I was able to test this, it worked some, but I was able to trigger the following error:

Failed to connect to Mistral API: 400 Bad Request {"object":"error","message":"Unexpected role 'user' after role 'tool'","type":"invalid_request_error","param":null,"code":null}

Screenshot 2025-05-06 at 14 00 53

mistral-tool.md

notpeter avatar May 06 '25 18:05 notpeter

Hey @notpeter thanks for testing, can you help me with the which model did you try this with. I am currently unable to reproduce this at the mode. Will see if I am able to do it with the specific model.

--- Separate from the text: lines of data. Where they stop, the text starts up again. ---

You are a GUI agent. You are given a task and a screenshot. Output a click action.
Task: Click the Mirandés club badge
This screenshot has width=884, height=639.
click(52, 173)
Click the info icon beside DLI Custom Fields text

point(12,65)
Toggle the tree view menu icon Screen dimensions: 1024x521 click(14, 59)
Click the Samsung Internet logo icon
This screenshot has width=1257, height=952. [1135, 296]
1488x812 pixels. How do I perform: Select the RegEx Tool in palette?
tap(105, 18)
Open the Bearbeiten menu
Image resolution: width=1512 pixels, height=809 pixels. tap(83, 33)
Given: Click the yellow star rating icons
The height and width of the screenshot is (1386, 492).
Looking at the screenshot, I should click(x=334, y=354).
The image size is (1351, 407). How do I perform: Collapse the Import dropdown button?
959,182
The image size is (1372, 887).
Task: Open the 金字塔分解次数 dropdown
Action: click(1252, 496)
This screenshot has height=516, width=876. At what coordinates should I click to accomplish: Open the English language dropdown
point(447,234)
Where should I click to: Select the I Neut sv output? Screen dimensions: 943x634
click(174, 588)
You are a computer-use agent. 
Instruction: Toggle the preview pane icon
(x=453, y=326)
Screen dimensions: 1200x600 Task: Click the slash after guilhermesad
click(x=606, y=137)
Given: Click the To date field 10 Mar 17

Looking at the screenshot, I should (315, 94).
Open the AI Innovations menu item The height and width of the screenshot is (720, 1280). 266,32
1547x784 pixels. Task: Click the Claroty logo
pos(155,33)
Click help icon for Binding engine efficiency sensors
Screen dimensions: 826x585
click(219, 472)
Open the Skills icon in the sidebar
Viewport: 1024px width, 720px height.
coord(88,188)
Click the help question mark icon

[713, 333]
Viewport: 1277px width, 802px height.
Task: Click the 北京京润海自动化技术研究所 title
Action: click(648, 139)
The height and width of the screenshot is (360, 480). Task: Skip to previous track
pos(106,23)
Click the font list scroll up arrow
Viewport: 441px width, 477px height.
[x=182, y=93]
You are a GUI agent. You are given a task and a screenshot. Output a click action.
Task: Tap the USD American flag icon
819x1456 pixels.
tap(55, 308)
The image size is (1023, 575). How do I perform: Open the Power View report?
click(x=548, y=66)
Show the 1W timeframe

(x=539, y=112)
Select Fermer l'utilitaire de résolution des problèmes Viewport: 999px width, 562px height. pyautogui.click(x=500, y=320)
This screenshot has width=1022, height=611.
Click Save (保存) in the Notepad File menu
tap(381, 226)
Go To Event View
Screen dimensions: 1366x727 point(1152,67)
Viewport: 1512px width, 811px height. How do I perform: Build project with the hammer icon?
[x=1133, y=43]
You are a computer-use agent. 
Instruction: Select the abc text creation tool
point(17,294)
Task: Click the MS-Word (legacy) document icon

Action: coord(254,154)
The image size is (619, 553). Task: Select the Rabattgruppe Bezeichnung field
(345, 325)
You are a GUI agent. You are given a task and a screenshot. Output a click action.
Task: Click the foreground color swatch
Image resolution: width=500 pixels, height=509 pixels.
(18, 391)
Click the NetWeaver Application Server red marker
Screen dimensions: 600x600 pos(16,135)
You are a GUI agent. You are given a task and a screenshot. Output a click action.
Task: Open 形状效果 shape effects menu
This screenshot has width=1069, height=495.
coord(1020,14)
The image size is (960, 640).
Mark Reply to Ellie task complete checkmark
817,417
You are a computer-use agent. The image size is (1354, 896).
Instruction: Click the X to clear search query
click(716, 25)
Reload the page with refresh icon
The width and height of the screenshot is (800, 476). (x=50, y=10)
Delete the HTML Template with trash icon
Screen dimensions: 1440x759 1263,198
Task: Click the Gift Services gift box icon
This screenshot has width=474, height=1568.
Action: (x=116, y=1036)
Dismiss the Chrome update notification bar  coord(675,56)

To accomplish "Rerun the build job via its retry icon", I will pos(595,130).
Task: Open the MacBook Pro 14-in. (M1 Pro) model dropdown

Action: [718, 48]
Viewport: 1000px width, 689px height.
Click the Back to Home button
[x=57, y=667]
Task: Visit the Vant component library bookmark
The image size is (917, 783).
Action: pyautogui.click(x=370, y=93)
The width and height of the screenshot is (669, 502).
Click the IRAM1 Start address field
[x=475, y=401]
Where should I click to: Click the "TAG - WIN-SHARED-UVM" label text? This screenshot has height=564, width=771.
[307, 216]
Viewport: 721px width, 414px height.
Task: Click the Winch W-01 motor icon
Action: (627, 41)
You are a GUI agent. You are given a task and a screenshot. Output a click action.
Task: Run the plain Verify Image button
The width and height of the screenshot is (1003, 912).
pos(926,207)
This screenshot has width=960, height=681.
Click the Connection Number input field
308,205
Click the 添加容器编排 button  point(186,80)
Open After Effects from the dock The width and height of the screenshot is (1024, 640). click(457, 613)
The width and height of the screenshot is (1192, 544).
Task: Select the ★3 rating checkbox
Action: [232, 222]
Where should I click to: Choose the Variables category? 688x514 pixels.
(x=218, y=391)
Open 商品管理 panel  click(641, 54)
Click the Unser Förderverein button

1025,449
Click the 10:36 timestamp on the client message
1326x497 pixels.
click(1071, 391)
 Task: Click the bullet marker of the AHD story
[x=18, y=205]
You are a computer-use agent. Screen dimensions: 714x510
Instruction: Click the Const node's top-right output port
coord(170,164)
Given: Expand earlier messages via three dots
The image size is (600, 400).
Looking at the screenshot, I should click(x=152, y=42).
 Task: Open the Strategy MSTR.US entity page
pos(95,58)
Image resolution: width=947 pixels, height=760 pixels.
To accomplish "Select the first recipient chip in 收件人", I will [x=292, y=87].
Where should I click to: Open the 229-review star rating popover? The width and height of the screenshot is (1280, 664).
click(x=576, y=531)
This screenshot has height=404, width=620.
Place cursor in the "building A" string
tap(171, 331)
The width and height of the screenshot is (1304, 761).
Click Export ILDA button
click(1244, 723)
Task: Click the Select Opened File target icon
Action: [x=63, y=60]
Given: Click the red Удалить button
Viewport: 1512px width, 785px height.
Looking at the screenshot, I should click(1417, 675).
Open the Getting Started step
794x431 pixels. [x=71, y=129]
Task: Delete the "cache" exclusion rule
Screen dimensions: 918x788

imumesh18 avatar May 06 '25 19:05 imumesh18

It was with codestral-latest. I haven't been able to come up with a consistent repro. :(

notpeter avatar May 06 '25 19:05 notpeter

@notpeter I think the last mistral-medium should be a lot more reliable. I have very good results with other agentic tools such as Cline or Aider.dev

vlebert avatar May 14 '25 11:05 vlebert

One thing that i do not love is that /models seems to return a very long list for available models (150 for me). It does not seem like most people are interested in using most of them, so i think it just adds a lot of unnecessary noise. Is there any way that we can de-dup these? Or go back to the original approach and not fetch them at all?

I tried the de-duping (filter out duplicate ids, non chat models and de-dup by name) but still end up with a lot of unnecessary models that i'm not interested in using:

https://github.com/user-attachments/assets/0e3b1b02-0275-4242-9ce7-d48def37a72b

bennetbo avatar May 15 '25 08:05 bennetbo

Hey @bennetbo got it. I guess in my case it was less so I didn't see this issue. In that case i can revert model fetch and have a hardcoded models in this pr. Probably we can discuss a better approach for exposing all models as a part of seperate pr wdyt?

imumesh18 avatar May 15 '25 09:05 imumesh18

Sounds good 👍🏻

bennetbo avatar May 15 '25 09:05 bennetbo

Maybe only -latest models ?

vlebert avatar May 15 '25 09:05 vlebert

Hey @bennetbo , I have removed the code changes for fetching the model dynamically. Also I have added the language_models.mistral.available_models[n].supports_tools in settings so that users can define their own models and use it with tools. I have attached the demo for custom model usage. It's ready for review now and let me know if there is anyother changes you want me to do.

https://github.com/user-attachments/assets/a7de2687-f9bc-4a1e-8284-f402944e9b9d

imumesh18 avatar May 15 '25 11:05 imumesh18

Tested it today myself, but it needs 'reminding' to use tools, be it mistral-small-latest or codestral-latest. Outside of that - works quite well.

EDIT: After hitting rate limit, it broke a little at least. After it, it needs few seconds and works fine. pr-tool-call-issues

KhazAkar avatar May 17 '25 15:05 KhazAkar

Current best mistral agentic model is mistral medium latest actually

vlebert avatar May 17 '25 16:05 vlebert